[[ SUPPLIED RECORDS, beginning ]]

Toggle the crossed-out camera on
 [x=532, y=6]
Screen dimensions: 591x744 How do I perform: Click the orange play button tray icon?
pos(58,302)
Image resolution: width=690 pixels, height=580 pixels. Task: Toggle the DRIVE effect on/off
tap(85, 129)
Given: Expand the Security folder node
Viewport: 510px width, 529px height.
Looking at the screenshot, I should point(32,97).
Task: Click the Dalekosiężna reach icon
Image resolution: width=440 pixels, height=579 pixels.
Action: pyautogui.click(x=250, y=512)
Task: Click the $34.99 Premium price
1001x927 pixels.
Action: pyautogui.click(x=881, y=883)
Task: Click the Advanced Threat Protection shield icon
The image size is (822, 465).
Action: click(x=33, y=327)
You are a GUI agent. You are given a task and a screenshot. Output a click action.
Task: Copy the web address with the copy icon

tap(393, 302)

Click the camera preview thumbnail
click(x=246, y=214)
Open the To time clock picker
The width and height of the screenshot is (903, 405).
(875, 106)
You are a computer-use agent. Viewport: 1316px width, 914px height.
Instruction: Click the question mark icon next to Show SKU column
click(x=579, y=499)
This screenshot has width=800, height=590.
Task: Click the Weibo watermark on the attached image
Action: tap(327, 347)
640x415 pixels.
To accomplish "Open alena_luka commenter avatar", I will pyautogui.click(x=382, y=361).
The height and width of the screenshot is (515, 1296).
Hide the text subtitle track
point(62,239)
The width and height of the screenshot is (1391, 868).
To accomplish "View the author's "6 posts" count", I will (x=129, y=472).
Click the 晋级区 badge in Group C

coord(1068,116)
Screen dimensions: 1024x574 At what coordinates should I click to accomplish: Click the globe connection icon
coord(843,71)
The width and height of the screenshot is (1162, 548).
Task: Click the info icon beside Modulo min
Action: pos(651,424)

[[ SUPPLIED RECORDS, end ]]

[WHAT IS EXPECTED]
Print exactly the line containing "Instruction: Click the" and every line after it through the end of the records above, and nothing else.

[TASK OUTPUT]
Instruction: Click the question mark icon next to Show SKU column
click(x=579, y=499)
This screenshot has width=800, height=590.
Task: Click the Weibo watermark on the attached image
Action: tap(327, 347)
640x415 pixels.
To accomplish "Open alena_luka commenter avatar", I will pyautogui.click(x=382, y=361).
The height and width of the screenshot is (515, 1296).
Hide the text subtitle track
point(62,239)
The width and height of the screenshot is (1391, 868).
To accomplish "View the author's "6 posts" count", I will (x=129, y=472).
Click the 晋级区 badge in Group C

coord(1068,116)
Screen dimensions: 1024x574 At what coordinates should I click to accomplish: Click the globe connection icon
coord(843,71)
The width and height of the screenshot is (1162, 548).
Task: Click the info icon beside Modulo min
Action: pos(651,424)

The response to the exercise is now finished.